For those who weren’t aware, I contribute for a popular mental health website called Bphope.com. It’s geared towards those with bipolar disorder but it’s also a great resource for anyone struggling with a mental illness or involved with someone who is diagnosed.
My piece Marriage Advice from a Bipolar Wife (https://www.bphope.com/caregivers/marriage-advice-from-a-bipolar-wife-relationship-tips-communication/), garnered a lot of attention. My editor emailed me and let me know that it was their “highest achieving” post on Facebook. The post will also be run in Bphope’s print magazine this summer. My first ever paid piece.
Waking up to the comments, emails, and new followers on Instagram who resonated with that piece was inspiring. It was so touching to me that my words help others. But behind the scenes, I also know that my words can hurt. My husband and I had actually got into a pretty intense argument the previous night.
I penned this post “Fighting Dirty.” When I am manic or triggered, I tend to take out my hurt or aggression to the person I love the most. It’s true when they say that hurt people hurt people. How can I stop myself from reacting in the most hurtful, explosive way when I’m upset?

____________________

According to the post about writing for Bphope.com, where will the piece "Marriage Advice from a Bipolar Wife" also run this summer? The records aren't needed here.

• Raw data:
____________________

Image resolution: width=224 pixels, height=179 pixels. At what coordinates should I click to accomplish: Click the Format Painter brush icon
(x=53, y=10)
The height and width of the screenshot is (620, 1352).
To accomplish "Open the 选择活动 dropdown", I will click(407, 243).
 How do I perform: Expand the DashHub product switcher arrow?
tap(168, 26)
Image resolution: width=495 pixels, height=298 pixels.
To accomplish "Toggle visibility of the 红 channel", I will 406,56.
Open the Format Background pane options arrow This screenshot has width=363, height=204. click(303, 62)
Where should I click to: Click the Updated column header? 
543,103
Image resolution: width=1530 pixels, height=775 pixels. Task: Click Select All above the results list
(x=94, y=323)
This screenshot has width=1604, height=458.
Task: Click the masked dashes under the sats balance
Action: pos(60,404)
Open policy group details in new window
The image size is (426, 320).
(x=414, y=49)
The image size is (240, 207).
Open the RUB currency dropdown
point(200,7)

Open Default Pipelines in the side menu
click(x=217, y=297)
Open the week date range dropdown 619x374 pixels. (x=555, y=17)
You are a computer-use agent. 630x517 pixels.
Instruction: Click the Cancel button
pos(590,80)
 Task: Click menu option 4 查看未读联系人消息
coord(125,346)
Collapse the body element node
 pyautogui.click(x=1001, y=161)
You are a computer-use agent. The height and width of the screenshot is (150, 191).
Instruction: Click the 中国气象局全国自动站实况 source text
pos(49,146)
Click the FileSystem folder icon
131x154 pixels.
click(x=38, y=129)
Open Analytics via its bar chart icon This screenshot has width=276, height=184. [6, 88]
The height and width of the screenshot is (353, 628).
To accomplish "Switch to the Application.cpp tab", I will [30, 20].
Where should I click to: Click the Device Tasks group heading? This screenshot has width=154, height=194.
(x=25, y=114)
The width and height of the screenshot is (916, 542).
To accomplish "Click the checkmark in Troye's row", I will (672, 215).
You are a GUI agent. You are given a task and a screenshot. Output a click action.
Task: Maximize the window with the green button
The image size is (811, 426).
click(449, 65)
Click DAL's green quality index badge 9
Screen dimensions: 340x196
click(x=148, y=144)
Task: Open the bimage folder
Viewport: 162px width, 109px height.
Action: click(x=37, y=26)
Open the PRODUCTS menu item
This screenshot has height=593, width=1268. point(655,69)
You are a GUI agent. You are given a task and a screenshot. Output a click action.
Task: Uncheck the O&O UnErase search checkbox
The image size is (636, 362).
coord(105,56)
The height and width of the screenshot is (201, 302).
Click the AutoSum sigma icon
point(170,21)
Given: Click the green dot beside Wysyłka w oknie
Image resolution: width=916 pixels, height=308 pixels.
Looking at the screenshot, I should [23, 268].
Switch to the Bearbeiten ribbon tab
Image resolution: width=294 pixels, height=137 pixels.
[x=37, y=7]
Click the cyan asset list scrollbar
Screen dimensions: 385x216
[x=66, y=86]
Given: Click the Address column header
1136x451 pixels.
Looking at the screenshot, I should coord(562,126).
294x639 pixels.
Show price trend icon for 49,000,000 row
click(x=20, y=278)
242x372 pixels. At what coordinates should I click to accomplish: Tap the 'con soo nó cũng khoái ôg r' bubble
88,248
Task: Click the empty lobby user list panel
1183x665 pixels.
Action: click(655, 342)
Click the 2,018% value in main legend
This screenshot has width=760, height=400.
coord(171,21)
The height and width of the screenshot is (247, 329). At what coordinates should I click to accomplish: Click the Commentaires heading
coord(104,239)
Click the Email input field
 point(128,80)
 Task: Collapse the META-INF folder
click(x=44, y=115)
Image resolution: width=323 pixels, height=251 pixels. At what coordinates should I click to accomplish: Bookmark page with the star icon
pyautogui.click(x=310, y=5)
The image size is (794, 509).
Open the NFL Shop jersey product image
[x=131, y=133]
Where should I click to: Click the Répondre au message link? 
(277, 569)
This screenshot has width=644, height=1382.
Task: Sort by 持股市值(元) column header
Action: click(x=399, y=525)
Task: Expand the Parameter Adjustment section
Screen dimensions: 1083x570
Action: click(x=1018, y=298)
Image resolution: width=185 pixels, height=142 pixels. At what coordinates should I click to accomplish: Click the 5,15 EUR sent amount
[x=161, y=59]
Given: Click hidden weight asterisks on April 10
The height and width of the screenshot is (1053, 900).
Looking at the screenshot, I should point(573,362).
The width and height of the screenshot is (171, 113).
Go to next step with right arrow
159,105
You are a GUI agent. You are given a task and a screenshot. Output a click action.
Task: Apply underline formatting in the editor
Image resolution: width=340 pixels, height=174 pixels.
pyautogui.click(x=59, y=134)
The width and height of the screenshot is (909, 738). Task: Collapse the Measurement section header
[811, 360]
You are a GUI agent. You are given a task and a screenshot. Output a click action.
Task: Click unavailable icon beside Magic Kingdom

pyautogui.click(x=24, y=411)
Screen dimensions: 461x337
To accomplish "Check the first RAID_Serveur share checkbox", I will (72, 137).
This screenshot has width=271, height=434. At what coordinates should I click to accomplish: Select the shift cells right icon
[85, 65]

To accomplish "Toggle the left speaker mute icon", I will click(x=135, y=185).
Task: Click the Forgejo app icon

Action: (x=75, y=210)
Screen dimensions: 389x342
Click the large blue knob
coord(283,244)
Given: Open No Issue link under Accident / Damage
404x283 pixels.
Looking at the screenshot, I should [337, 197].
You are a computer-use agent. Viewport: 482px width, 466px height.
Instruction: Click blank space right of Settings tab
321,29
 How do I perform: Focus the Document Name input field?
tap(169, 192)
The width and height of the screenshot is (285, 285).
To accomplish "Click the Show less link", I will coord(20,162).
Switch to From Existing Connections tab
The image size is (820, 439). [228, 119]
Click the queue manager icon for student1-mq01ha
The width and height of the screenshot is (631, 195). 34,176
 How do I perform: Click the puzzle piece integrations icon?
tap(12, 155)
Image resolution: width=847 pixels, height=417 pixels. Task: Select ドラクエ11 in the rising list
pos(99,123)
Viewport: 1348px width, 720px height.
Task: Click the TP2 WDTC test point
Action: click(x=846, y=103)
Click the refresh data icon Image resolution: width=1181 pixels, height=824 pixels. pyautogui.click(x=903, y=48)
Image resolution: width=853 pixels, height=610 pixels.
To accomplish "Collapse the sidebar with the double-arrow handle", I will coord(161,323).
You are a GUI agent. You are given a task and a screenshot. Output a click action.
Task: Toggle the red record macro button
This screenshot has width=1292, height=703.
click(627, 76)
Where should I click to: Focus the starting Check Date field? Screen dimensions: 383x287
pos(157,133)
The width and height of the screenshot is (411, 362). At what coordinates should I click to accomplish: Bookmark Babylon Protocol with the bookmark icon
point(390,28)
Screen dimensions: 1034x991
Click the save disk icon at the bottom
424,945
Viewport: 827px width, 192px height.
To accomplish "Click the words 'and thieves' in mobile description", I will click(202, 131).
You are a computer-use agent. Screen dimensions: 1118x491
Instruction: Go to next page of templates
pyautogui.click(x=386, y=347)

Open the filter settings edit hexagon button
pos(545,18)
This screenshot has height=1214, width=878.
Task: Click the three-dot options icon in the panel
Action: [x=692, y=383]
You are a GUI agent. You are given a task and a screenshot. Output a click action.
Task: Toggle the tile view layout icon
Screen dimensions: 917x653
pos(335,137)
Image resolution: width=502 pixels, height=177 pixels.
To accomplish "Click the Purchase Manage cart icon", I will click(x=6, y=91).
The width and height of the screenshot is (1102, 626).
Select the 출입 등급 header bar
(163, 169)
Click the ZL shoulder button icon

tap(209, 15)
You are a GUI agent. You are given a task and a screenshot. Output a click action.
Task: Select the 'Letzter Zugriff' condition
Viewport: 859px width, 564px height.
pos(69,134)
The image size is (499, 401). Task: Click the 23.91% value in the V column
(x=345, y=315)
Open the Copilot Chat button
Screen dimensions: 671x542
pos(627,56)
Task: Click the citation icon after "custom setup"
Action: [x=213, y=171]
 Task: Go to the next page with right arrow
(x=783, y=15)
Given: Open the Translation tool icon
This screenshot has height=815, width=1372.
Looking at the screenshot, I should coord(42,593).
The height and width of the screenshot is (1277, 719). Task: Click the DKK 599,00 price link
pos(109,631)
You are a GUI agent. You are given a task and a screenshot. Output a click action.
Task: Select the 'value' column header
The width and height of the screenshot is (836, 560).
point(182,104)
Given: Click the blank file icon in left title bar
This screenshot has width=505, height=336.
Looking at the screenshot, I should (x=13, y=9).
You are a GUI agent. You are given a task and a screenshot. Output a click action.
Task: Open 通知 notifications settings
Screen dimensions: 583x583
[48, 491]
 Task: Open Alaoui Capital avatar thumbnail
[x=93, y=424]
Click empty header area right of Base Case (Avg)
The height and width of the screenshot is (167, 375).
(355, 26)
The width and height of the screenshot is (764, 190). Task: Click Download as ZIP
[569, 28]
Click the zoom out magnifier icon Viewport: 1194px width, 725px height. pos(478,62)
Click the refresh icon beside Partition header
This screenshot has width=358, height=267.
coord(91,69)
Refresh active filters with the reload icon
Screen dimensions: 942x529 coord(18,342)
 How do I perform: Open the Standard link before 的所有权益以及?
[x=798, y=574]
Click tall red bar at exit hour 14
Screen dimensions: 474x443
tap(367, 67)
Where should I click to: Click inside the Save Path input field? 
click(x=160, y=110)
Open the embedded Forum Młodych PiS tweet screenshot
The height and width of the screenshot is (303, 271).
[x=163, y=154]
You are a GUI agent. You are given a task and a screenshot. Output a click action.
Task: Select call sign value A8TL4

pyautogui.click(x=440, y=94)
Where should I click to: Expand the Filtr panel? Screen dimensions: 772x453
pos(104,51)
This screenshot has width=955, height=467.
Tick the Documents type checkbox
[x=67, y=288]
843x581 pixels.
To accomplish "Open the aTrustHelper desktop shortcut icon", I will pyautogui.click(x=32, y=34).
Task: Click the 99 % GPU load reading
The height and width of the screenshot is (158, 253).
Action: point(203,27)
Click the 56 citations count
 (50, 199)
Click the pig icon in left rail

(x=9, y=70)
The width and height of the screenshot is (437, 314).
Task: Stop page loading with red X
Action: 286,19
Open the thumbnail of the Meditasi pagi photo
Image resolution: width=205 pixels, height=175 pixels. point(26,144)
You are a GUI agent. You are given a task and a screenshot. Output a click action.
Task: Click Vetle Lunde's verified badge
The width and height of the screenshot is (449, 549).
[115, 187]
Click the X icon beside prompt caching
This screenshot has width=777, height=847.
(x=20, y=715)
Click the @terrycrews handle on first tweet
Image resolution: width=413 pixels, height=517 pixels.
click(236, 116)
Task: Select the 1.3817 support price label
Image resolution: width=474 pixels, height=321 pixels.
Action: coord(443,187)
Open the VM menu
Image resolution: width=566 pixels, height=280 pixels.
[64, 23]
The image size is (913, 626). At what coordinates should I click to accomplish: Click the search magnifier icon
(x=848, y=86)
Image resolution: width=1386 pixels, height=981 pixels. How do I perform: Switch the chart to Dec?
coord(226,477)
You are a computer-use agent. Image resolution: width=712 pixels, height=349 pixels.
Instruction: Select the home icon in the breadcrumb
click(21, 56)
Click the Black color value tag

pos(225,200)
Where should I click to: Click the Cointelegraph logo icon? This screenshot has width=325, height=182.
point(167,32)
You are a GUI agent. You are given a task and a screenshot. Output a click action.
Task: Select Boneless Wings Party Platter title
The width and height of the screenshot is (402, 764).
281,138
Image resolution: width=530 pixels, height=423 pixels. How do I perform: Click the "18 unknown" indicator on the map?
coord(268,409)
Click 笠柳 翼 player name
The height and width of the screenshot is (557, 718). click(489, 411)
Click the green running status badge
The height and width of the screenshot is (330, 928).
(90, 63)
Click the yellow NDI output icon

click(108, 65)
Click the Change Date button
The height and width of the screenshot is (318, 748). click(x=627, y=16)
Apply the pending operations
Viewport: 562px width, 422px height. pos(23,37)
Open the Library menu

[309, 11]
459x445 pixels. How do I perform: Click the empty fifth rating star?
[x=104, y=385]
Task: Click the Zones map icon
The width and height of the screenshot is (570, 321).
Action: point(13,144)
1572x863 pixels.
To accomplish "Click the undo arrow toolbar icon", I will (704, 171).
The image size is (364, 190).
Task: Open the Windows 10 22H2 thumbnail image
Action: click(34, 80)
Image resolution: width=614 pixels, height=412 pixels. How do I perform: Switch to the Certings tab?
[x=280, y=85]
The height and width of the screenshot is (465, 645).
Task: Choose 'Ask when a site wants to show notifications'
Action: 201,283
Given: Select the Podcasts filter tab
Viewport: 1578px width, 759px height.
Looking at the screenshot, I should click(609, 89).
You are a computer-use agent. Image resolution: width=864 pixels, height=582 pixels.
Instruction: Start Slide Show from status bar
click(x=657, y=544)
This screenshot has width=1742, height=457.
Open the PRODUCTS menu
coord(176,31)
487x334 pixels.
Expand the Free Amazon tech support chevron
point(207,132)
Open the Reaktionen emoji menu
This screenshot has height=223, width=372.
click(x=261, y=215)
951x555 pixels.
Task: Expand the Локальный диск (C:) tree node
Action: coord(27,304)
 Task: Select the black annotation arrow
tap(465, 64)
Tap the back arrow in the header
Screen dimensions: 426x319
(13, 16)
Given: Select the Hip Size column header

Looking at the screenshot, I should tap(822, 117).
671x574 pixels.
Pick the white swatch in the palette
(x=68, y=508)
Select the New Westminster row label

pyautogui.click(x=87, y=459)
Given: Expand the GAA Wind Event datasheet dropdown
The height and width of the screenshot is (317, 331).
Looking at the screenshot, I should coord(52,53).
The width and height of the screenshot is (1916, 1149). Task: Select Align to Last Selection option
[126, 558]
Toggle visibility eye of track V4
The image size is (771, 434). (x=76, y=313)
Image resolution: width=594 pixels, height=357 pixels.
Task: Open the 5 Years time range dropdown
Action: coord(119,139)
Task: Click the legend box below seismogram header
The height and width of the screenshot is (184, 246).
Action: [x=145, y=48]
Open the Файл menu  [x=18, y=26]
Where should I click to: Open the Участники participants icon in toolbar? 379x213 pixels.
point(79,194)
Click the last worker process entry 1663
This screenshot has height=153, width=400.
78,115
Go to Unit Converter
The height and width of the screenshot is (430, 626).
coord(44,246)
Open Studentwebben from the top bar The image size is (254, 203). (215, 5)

____________________

• Answer section: In Bphope's print magazine.